Posiblemente fue el profesor Valero el que sintetizó cariñosa
y expresivamente de esta forma a José Figuerola.
Muy pronto se introdujo en el mundo de los ordenadores, a finales
de los cincuenta, y empezó a trabajar en los modelos financieros
con el ordenador.
No era una persona alejada de la realidad y poco útil para
la vida: Todo lo contrario. Tuvo éxito como consultor como
demuestra la valoración intelectual y económica que
en muchas empresas tuvieron sus modelos de gestión financiera,
y el éxito de los cursos que alrededor de los mismos impartió.
Tengo información, a través de mis colegas catedráticos
de la Universidad Politécnica de Madrid, de la brillantez de
sus oposiciones a la cátedra de la Escuela Superior de Ingenieros
Industriales de Terrassa, que ganó en 1970, en la que la lección
magistral que impartió (en aquellas difíciles oposiciones
que tenían seis ejercicios eliminatorios) fue muy valorada
por lo amplia, profunda y nueva.
La otra faceta que me viene a la mente es su extraordinaria bondad,
atención a los alumnos, capacidad de escuchar, sencillez de
trato, educación exquisita y elegancia en el vestir, con una
rectitud de juicio moral exigente. En resumen, una persona encantadora
con la que daba gusto dialogar y convivir.

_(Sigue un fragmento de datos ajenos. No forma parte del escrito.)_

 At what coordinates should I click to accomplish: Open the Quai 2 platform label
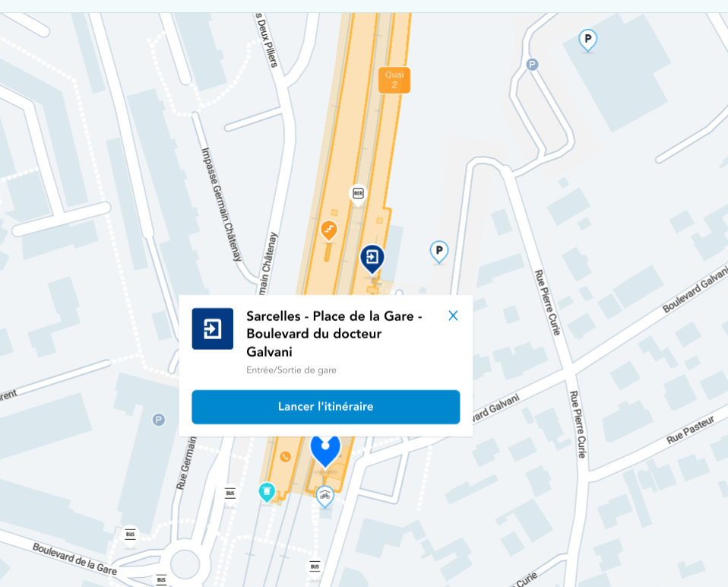(394, 80)
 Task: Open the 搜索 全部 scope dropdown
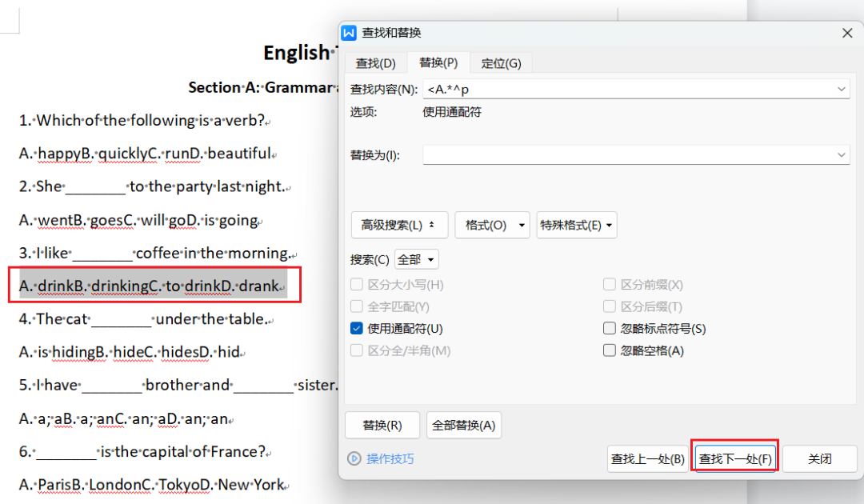click(417, 259)
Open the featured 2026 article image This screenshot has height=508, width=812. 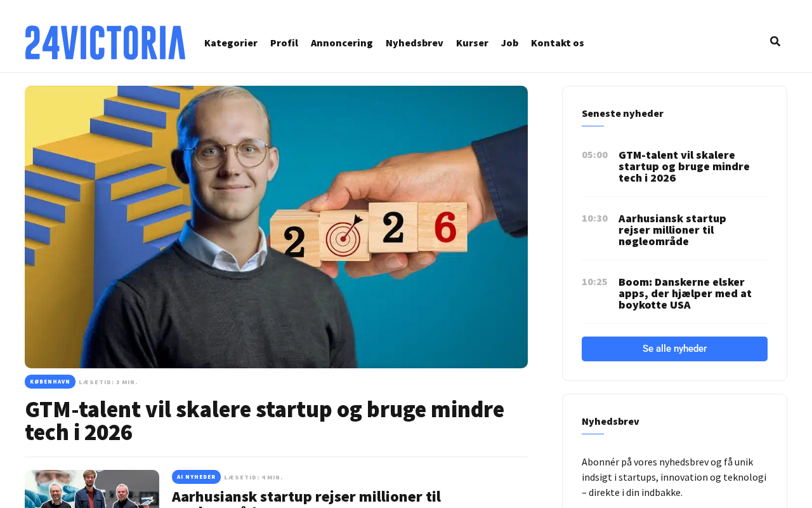276,227
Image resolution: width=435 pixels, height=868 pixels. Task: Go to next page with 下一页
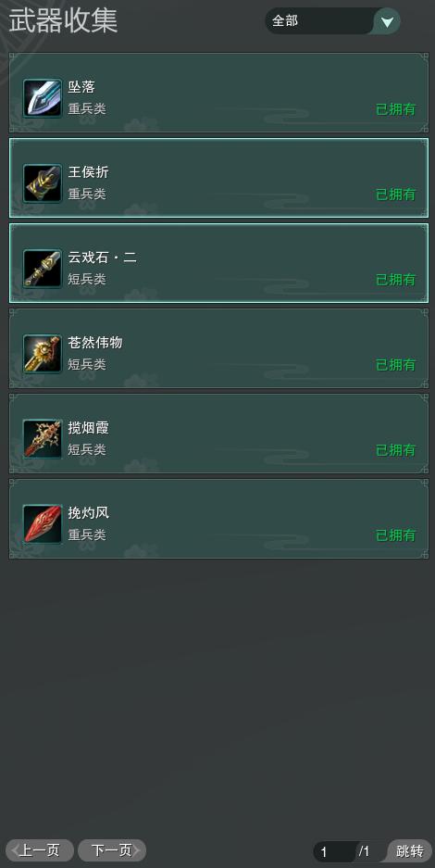click(x=112, y=850)
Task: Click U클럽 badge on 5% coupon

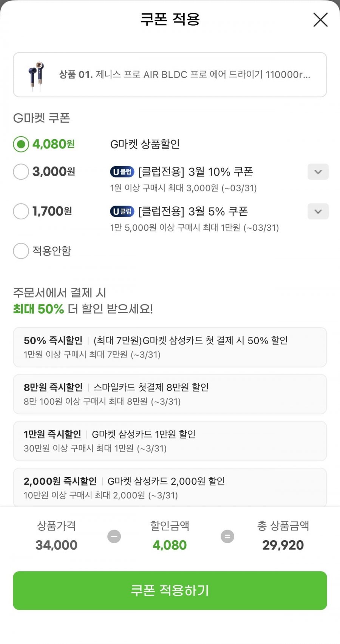Action: coord(122,211)
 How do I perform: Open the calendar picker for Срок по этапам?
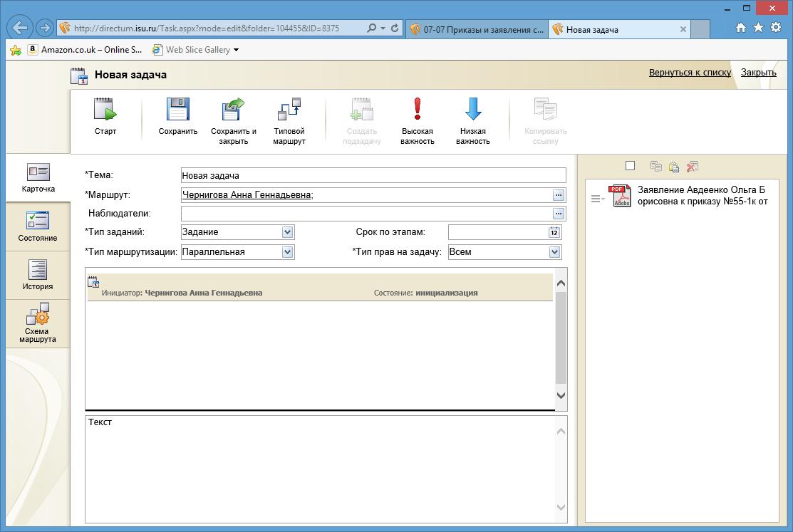click(554, 232)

Junto a estas dos facetas, no puedo olvidar un dato, que iba a citar
como tercero, pero que pienso es el primero, que es la calidad y simpatía
llena de alegre espontaneidad de Margarita, su esposa. Recuerdo cuando
desde el IESE, ya padres de dos o tres niños, se fueron a hacer
unos cursos a la Harvard Business School, y lo digo en plural porque
al ser una familia ya constituida y crecida, tenía que ser
así.
Agradezco mucho que se me haya invitado desde la Revista del IESE
a escribir unas líneas, sobre mi buen amigo, el profesor Figuerola,
y en ellas me uno al homenaje.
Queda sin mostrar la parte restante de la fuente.